● **Pixel coordinate grounding data**
______________________________

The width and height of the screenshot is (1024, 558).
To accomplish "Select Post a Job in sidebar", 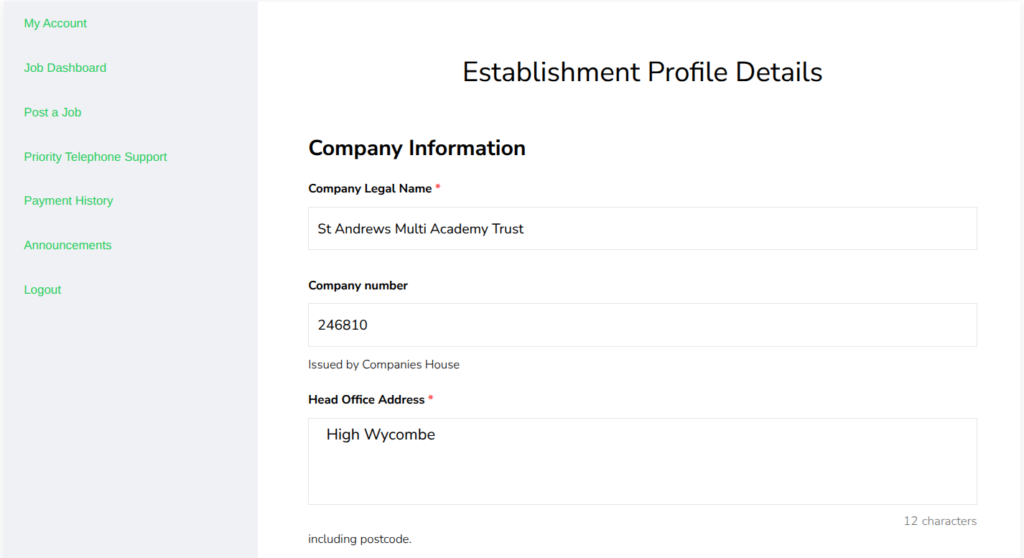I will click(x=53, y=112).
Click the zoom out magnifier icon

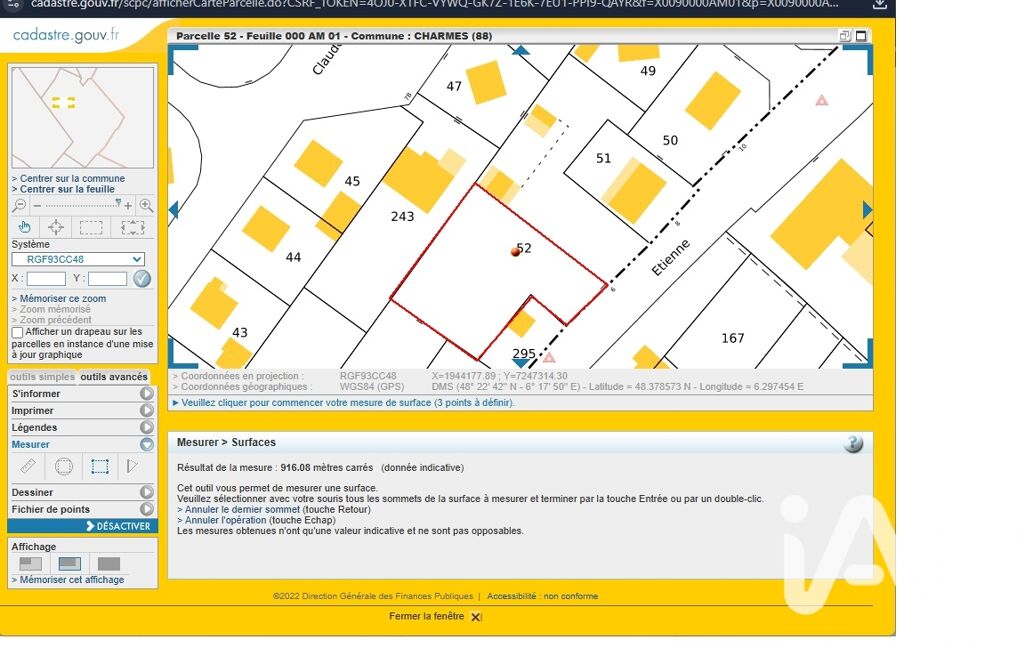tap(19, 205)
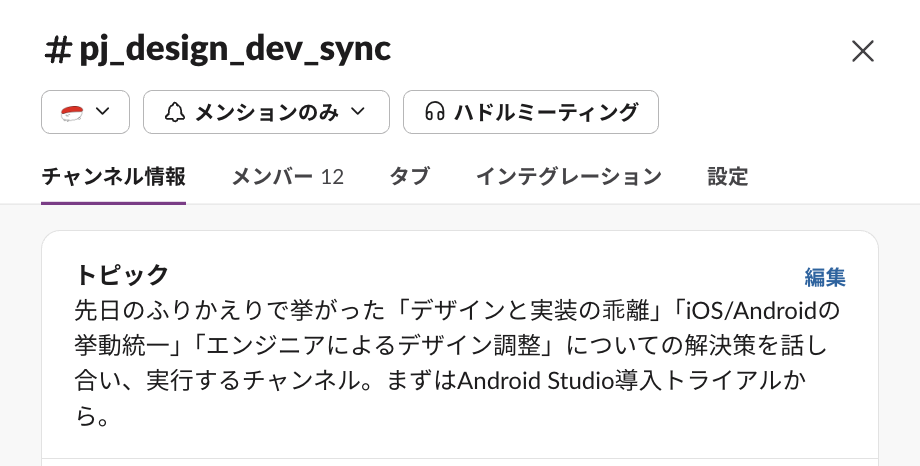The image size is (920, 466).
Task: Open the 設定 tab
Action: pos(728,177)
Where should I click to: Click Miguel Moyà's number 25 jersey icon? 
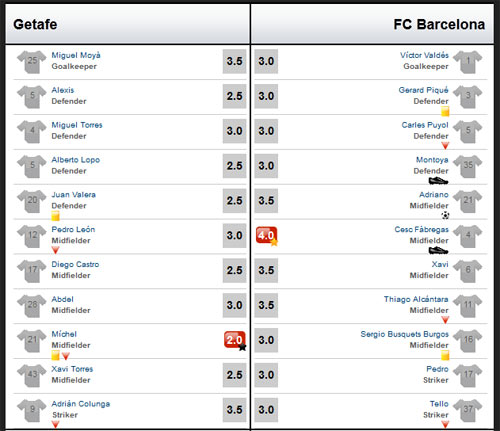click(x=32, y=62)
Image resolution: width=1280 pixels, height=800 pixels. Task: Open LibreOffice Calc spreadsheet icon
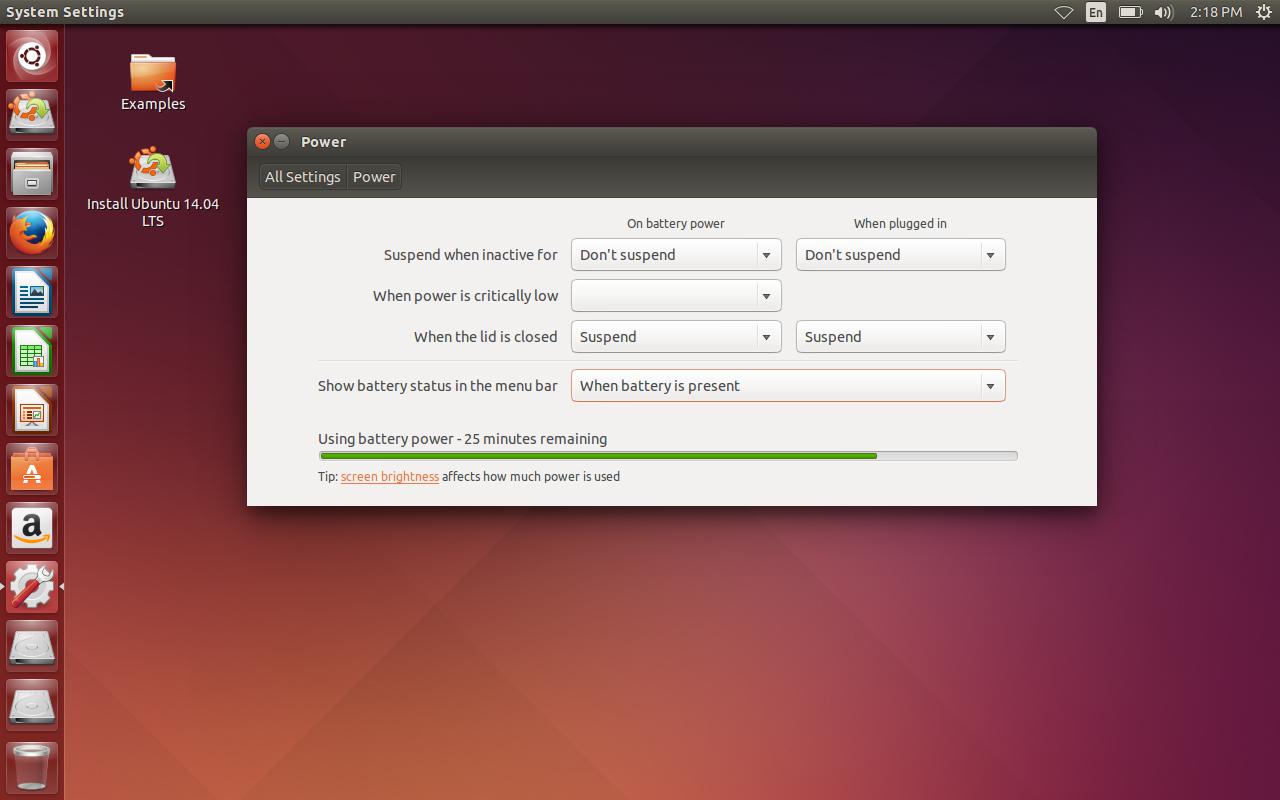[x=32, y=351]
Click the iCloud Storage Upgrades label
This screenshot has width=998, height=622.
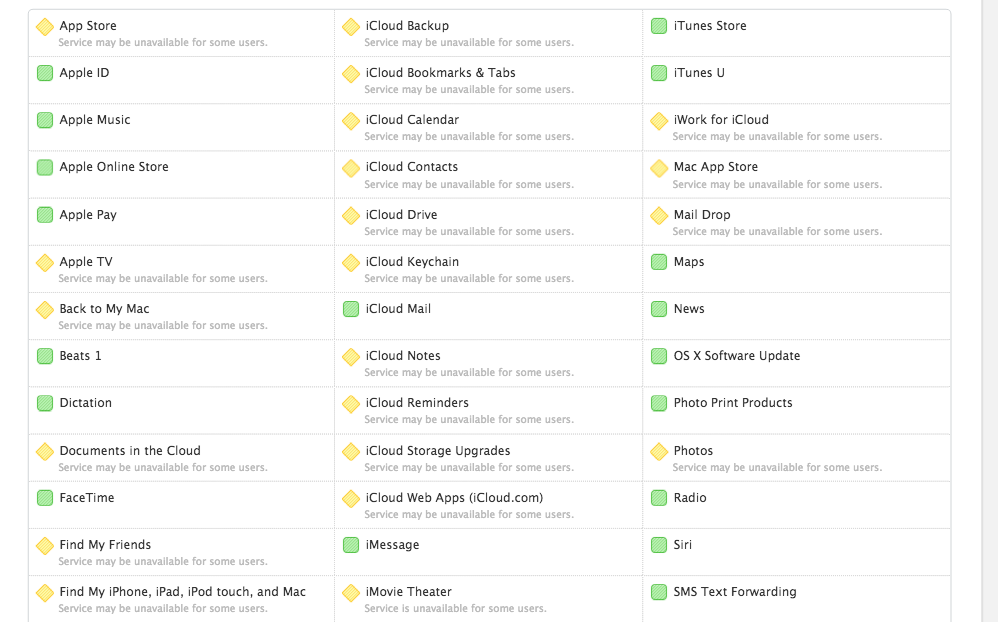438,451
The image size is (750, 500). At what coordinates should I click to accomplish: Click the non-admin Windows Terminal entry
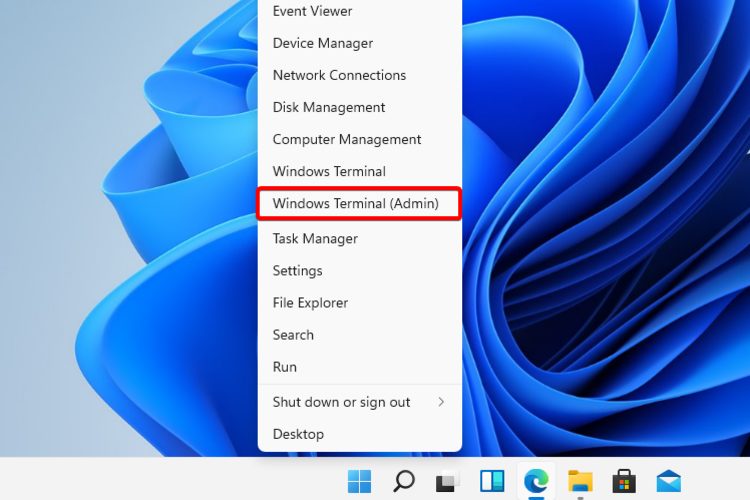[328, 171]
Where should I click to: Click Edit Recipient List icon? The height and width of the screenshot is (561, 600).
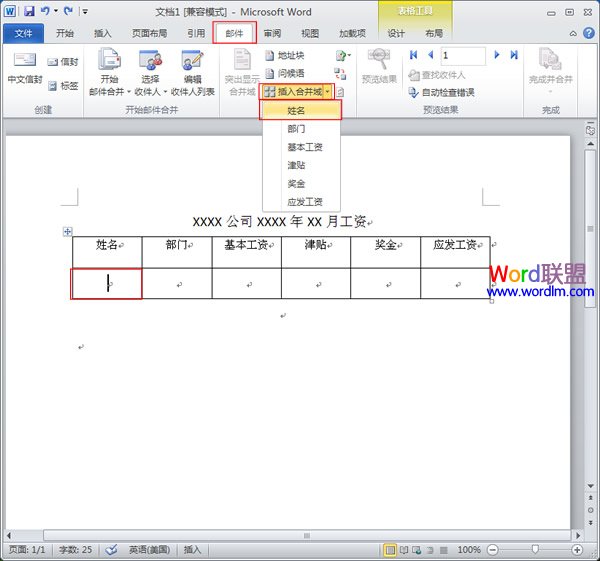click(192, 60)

______________________________

● **What you should do**
Could you transcribe exactly the lines from the one with "Image resolution: width=1280" through the end of the data, both ends included, and nothing else, skipping the pictures?

● **Output of the exercise**
Image resolution: width=1280 pixels, height=800 pixels. Task: Open LibreOffice Calc spreadsheet icon
[x=32, y=351]
Click the iCloud Storage Upgrades label
This screenshot has width=998, height=622.
438,451
The image size is (750, 500). At what coordinates should I click to accomplish: Click the non-admin Windows Terminal entry
[328, 171]
Where should I click to: Click Edit Recipient List icon? The height and width of the screenshot is (561, 600).
click(192, 60)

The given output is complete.